Step 1: Set up a Monitoring Account
Monitoring Account
To set up a monitoring account, follow these steps:
-
Open the CloudWatch console at https://console.aws.amazon.com/cloudwatch and select the AWS region where you will configure the cross-account monitoring account, for the scope of this demo we will use Europe (Frankfurt) region (eu-central-1).
-
In the navigation pane, select Settings.
-
For the scope of this demo, we will use the default Account Global settings, and then select Configure within the section of Monitoring account configuration.
-
After selecting the types of data to share with the monitoring account, paste the Source Account IDs into the "List source accounts" box. For this demo, IDs of WorkloadAcc1 and WorkloadAcc2 are used. Metrics, Logs, and Traces are selected. Only Metrics and Logs allow filtering; all others are always fully shared. Note that for ServiceLens and X-Ray, you must enable metrics, logs, and traces. For Application Insights, also enable Application Insights applications. For Internet Monitor, enable metrics, logs, and Internet Monitor – Monitors.
When configuring telemetry types in CloudWatch Cross-Account Observability, it's important to understand their dependencies. While Metrics, Logs and Traces can be configured independently, other CloudWatch functionalities have specific requirements. ServiceLens and X-Ray functionality requires all three: Metrics, Logs, and Traces. For more advanced monitoring, Application Insights needs Metrics, Logs, Traces, and Application Insights applications enabled. Similarly, Internet Monitor requires Metrics, Logs, and Internet Monitor - Monitors to be enabled. The following table details these dependencies:
| Telemetry Type | Description | Dependencies for CloudWatch Cross-Account Observability |
|---|---|---|
| Metrics in Amazon CloudWatch | Share all metric namespaces or filter to a subset | None |
| Log Groups in Amazon CloudWatch Logs | Share all log groups or filter to a subset | None |
| ServiceLens and X-Ray | Share all traces (no filtering available) | Requires enabling Metrics, Logs, and Traces for ServiceLens and X-Ray |
| Applications in Amazon CloudWatch Application Insights | Share all applications (no filtering available) | Requires enabling Metrics, Logs, Traces, and Application Insights applications |
| Monitors in CloudWatch Internet Monitor | Share all monitors (no filtering available) | Requires enabling Metrics, Logs, and Internet Monitor - Monitors |
- In the AWS Console of your Monitoring Account, you should see the following illustration, confirming that the Monitoring Account has been configured successfully.

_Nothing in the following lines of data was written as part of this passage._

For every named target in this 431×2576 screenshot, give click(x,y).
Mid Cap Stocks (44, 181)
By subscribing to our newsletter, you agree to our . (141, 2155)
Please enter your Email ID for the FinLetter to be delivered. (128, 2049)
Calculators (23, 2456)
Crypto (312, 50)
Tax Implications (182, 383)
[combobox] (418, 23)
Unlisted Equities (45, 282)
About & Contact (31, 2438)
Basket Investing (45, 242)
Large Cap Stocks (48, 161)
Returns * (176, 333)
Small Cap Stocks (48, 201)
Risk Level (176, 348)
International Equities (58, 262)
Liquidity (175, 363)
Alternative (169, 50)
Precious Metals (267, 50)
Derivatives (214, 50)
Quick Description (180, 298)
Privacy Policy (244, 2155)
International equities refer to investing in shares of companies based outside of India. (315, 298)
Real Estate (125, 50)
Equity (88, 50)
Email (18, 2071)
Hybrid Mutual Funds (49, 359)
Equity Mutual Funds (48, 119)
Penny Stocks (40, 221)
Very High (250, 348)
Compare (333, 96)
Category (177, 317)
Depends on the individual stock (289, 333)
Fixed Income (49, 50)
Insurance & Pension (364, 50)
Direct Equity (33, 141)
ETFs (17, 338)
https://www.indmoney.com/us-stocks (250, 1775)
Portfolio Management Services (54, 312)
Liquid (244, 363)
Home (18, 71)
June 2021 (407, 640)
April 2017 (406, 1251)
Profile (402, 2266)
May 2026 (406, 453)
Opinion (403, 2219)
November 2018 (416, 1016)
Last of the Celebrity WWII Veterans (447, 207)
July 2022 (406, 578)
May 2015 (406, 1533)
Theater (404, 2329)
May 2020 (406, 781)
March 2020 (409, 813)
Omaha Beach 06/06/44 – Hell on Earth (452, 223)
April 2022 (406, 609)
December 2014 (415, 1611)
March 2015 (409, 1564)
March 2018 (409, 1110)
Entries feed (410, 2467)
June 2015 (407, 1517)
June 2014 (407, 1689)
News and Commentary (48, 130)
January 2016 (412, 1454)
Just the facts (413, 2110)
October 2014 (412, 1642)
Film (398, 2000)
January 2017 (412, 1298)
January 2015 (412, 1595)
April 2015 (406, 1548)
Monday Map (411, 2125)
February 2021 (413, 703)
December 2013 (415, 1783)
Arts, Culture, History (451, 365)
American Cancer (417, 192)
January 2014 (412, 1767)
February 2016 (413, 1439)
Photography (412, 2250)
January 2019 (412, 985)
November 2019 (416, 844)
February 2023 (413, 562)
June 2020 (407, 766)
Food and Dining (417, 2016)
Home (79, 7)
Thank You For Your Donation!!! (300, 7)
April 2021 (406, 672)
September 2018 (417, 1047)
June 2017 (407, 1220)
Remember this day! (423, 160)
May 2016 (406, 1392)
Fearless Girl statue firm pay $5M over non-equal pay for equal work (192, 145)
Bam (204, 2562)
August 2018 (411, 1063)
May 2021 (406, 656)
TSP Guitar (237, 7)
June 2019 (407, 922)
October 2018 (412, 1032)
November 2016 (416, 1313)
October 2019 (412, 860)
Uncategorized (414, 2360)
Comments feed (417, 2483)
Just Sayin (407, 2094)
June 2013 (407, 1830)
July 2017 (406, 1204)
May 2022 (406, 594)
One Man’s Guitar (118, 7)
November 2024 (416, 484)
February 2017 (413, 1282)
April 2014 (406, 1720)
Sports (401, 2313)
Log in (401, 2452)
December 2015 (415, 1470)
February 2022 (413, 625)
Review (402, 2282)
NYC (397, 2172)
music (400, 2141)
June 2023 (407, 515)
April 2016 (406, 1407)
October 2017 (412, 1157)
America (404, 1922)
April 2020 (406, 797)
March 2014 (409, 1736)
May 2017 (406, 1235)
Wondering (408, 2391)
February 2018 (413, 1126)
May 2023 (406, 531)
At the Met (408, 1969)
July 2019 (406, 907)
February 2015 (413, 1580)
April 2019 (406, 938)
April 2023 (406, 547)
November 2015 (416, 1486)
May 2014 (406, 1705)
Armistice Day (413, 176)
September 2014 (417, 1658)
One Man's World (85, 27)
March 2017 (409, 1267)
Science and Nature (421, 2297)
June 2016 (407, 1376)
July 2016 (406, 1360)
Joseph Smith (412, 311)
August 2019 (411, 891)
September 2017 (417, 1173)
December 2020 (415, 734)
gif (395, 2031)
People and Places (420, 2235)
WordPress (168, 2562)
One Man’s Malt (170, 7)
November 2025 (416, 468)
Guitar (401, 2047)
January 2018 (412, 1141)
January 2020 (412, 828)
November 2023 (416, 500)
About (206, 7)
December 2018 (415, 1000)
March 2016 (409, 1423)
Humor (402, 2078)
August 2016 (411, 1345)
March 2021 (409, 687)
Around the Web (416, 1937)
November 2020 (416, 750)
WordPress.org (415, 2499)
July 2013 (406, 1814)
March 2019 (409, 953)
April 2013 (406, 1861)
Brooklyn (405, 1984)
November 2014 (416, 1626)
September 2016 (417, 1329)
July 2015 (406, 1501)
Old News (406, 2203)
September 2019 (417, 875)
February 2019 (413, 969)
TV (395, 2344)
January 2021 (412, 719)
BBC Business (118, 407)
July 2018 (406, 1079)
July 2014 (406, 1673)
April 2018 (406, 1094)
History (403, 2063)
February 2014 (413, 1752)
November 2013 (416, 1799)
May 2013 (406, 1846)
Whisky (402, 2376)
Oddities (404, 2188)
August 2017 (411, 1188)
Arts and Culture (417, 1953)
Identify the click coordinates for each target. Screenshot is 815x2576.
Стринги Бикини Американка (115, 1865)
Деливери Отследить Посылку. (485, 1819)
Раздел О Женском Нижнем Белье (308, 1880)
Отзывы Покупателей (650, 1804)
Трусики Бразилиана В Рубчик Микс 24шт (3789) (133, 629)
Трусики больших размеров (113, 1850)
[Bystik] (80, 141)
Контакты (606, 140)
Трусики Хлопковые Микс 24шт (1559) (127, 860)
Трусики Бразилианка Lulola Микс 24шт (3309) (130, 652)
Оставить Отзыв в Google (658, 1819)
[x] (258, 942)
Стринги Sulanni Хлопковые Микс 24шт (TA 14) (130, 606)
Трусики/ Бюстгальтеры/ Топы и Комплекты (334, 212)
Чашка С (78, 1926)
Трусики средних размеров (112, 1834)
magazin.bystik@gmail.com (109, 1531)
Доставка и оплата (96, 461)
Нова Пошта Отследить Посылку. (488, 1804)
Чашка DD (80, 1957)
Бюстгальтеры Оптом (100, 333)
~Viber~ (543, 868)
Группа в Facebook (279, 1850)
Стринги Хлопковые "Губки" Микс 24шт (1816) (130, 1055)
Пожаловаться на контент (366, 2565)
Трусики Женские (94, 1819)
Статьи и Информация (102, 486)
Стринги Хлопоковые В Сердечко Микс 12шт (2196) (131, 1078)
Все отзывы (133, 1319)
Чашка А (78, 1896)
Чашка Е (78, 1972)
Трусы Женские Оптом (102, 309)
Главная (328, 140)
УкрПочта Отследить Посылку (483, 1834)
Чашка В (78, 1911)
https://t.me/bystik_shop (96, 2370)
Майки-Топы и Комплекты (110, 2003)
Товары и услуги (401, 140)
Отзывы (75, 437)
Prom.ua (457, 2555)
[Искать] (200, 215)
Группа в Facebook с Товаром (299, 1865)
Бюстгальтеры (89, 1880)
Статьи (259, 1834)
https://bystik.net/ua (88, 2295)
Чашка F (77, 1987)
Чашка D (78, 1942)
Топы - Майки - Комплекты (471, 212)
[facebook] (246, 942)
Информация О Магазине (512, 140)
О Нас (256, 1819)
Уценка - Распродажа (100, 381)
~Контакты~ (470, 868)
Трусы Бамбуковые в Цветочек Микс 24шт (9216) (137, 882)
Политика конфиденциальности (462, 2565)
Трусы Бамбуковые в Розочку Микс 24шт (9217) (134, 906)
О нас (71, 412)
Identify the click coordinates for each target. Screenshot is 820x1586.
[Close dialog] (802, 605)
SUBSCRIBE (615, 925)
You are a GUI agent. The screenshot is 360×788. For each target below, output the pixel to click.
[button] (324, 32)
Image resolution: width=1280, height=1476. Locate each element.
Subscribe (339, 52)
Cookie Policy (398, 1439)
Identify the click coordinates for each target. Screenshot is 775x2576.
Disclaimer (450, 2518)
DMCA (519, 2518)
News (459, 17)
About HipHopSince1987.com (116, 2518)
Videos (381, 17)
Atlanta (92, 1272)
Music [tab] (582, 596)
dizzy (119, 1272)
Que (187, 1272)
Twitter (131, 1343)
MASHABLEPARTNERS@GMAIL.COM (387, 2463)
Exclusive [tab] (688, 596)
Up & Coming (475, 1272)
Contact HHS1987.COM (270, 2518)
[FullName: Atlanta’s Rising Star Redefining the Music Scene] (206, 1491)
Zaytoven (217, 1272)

After successfully configuring your monitoring account, you need to link your source accounts. There are two main methods for linking source accounts: using AWS Organizations and linking individual accounts. In Step 2, we will go through the process of configuring an individual account. However, before logging into the Source Account and making changes, we need to collect information from the just-configured Monitoring Account, such as the Monitoring account sink ARN.
-
In the AWS Console where you stopped previously in Monitoring Account, select Resources to link accounts
-
In the AWS Console, expand the 'Configuration details' section, this is where you will find Monitoring account sink ARN that you need to copy and save somewhere, this information will be needed in Step 2 when you are linking source account.
Summary
In the previous steps, we configured the Monitoring account sink to be linked with Source Accounts, whether they are standalone or part of an organization. Essentially, the steps above created a Configuration policy in the Monitoring account sink that allows source accounts to integrate. A sample policy generated through AWS Console configuration can be found below:
{
"Version": "2012-10-17",
"Statement": [
{
"Effect": "Allow",
"Principal": {
"AWS": [
"${WorkloadAcc1}", // Workload Account
"${WorkloadAcc2}" // Workload Account
]
},
"Action": [
"oam:CreateLink",
"oam:UpdateLink"
],
"Resource": "*",
"Condition": {
"ForAllValues:StringEquals": {
"oam:ResourceTypes": [
"AWS::Logs::LogGroup",
"AWS::CloudWatch::Metric",
"AWS::XRay::Trace"
]
}
}
}
]
}
If you were to configure using AWS Organizations, you would end up with a Configuration Policy applied to the Monitoring account sink that doesn't require further modifications, as you would trust all AWS accounts within your AWS organization to create or update links based on the PrincipalOrgID condition. Such a sample policy can be found below:
{
"Version": "2012-10-17",
"Statement": [
{
"Effect": "Allow",
"Principal": "*",
"Action": ["oam:CreateLink", "oam:UpdateLink"],
"Resource": "*",
"Condition": {
"ForAllValues:StringEquals": {
"oam:ResourceTypes": [
"AWS::Logs::LogGroup",
"AWS::CloudWatch::Metric",
"AWS::XRay::Trace",
"AWS::ApplicationInsights::Application",
"AWS::InternetMonitor::Monitor"
]
},
"ForAnyValue:StringEquals": {
"aws:PrincipalOrgID": "${OrganizationId}" // AWS Organization as Condition
}
}
}
]
}
Step 2: Link the source accounts
Linking individual accounts
After configuring the monitoring account in Step 1, we'll now configure an individual AWS source account. This approach is particularly useful when working with accounts outside your organization or when you need to establish monitoring for specific standalone accounts. While AWS Organizations offers a scalable solution for managing multiple accounts, individual account setup provides more granular control and flexibility.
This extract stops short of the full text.